À 70 ans, Paul Bergeron retire son tablier de cuisinier en chef du Café L’Itinéraire. Après une décennie de loyaux services pour les sans-abris, celui qu’on surnomme affectueusement Monsieur Paul sait qu’il est temps de céder sa place à la relève. Retour sur une vocation menée le cœur sur la main.
Autrefois fonctionnaire, Paul Bergeron croisait tous les jours le même camelot qui vendait le journal de rue L’Itinéraire au centre-ville. «C’était un bon jack», évoque-t-il. Après sa retraite, il continue de le rencontrer en fréquentant le YMCA près de la station de métro McGill.
Au détour d’un article, il apprend que L’Itinéraire cherche des bénévoles pour sa cuisine. À l’époque, l’organisme offre des repas chauds à toutes les personnes itinérantes qui s’y présentent.
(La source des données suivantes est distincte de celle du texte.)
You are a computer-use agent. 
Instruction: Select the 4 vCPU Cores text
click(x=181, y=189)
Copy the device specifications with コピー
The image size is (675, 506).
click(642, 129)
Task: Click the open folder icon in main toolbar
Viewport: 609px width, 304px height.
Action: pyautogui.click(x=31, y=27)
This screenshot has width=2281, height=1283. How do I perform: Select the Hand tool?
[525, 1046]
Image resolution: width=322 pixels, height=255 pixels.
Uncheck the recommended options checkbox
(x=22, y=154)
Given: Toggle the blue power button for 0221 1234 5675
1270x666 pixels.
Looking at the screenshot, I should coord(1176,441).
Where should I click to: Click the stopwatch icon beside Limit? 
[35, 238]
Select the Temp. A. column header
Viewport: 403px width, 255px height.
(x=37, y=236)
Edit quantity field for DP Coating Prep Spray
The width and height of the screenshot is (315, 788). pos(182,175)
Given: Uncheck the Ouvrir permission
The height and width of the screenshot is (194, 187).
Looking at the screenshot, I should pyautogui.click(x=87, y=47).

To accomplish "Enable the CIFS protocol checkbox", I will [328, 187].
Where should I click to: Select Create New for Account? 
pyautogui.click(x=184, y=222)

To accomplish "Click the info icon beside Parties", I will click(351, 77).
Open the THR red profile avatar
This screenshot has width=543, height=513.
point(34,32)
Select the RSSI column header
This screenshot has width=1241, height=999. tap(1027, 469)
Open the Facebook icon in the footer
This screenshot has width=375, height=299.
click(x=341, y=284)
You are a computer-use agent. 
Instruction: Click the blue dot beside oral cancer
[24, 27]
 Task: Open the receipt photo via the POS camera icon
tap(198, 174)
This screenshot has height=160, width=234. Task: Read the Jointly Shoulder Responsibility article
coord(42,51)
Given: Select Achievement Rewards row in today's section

L’expérience est tombée à point dans sa vie, alors qu’il avait pris sa retraite trois ans auparavant. «Je m’occupais de mes petits-enfants, de ma famille et de ma maison, mais je désirais agrandir mon jardin», dit-il.
Paul Bergeron fait donc ses débuts au centre en tant qu’homme àtout faire. «Au départ, je rendais de petits services comme tenir la caisse ou servir le café», poursuit-il. Au fil du temps, il gravit les échelons jusqu’à la gestion de la cuisine à temps plein.
Chez lui, le bénévolat est une affaire de famille. Ses deux parents se sont grandement engagés dans la vie communautaire. «Ma mère disait souvent que si on cultive une belle vie active, on va forcément vouloir redonner à la société ce qu’on a reçu», évoque-t-il.
À la suite de coupures, L’Itinéraire doit toutefois revoir sa mission en 2011. La direction décide de concentrer ses efforts sur la publication de la revue. La cuisine perd la moitié de son espace et ferme ses portes au grand public. Il faudra quelques années à l’équipe pour rassembler les ressources nécessaires à la création d’un menu fait maison.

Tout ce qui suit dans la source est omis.